2. Common Padding Strategies
(1) Valid Padding
- Means no padding is applied (Padding=0); the kernel slides only within the bounds of the input feature map.
- Output size formula:
\[ \text{Output Size} = \lfloor \frac{n - k + 1}{\text{stride}} \rfloor \]
- Example: Input size \(5 \times 5\), kernel size \(3 \times 3\), stride=1, output size is \(3 \times 3\).
(2) Same Padding
- Objective: To make the output size equal to the input size (when stride=1).
- Padding amount calculation:
Let input size be \(n\), kernel size be \(k\), stride be \(s\), and padding amount be \(p\). The output size is:
\[ \text{Output Size} = \lfloor \frac{n + 2p - k}{s} \rfloor + 1 \]
Setting the output size equal to the input size \(n\) (when stride=1) and solving the equation:
\[ n = \frac{n + 2p - k}{1} + 1 \implies p = \frac{k-1}{2} \]
- Requires the kernel size to be odd (e.g., 3, 5, 7) to allow symmetric padding. For example, when \(k=3\), \(p=1\).
(3) Full Padding
- Objective: To ensure every part of the input pixels is "fully covered" by the kernel (i.e., computation still occurs when the kernel edges align with the input edges).
- Padding amount \(p = k-1\), resulting in an output size larger than the input.
- Less commonly used in practice, more frequent in signal processing.

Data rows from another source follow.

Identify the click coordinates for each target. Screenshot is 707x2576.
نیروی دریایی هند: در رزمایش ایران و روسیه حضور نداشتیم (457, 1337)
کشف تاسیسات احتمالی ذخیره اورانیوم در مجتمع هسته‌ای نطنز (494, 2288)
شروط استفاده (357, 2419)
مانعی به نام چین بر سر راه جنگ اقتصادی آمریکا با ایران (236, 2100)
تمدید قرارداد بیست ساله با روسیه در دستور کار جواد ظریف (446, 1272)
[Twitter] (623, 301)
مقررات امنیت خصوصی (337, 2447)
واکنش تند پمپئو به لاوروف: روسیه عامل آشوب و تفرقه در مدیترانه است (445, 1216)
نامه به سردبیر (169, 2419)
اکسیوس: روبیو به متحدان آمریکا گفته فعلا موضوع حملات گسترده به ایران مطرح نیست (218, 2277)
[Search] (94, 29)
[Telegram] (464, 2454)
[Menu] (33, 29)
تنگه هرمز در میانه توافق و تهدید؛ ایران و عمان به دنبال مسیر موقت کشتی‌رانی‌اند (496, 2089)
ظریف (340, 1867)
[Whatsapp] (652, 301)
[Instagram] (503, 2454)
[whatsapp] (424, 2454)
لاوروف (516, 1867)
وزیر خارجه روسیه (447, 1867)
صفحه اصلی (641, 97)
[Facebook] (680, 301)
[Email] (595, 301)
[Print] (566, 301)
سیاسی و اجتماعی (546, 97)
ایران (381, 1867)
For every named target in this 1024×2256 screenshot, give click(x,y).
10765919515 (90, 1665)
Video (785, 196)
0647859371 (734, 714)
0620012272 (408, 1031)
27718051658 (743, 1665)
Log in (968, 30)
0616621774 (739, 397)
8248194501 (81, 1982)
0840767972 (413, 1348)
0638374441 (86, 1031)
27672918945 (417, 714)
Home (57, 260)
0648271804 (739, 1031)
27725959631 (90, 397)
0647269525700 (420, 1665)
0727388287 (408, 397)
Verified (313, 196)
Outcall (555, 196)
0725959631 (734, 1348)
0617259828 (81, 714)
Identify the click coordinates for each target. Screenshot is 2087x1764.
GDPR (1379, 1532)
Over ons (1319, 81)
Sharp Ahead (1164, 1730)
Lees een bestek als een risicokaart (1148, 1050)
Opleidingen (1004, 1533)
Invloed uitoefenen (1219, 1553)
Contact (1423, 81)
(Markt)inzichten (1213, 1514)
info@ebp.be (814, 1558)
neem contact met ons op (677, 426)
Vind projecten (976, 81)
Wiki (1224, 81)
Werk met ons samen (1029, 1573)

3. Specific Padding Operations
Taking Same Padding as an example (stride=1, kernel size \(3 \times 3\)):
- Calculate padding amount: \(p = (3-1)/2 = 1\).
- Add a border of zeros around the input feature map (one row/column if \(p=1\), two if \(p=2\), etc.).
- The kernel slides over the padded map, producing an output of the same size as the original input.
Example:
- Input: \(5 \times 5\) matrix, kernel size \(3 \times 3\), stride=1.
- After padding: Add one row/column of zeros on the top, bottom, left, and right, resulting in a \(7 \times 7\) matrix.
- Convolution output: \((7-3+1) \times (7-3+1) = 5 \times 5\), matching the original input size.
4. Code Implementation (Python Example)
In deep learning frameworks, padding is typically specified via a parameter:
import torch.nn as nn
# Define a convolutional layer: Same Padding (when kernel_size=3, stride=1, padding=1)
conv_layer = nn.Conv2d(
in_channels=3,
out_channels=64,
kernel_size=3,
stride=1,
padding=1 # Directly set the padding amount
)
The framework automatically handles dimension calculations and zero-padding operations.
5. Summary and Extensions
- Choosing a Padding Strategy:
- Same Padding is commonly used when spatial resolution must be preserved (e.g., in image segmentation, generative models).
- Valid Padding can be used when feature extraction is prioritized over spatial size (e.g., in the final layers of classification networks).
- Padding Variants: Reflection Padding, Replication Padding, etc., often used for edge smoothing in image processing.
Through padding strategies, convolutional neural networks achieve greater flexibility in balancing feature map size control and information preservation.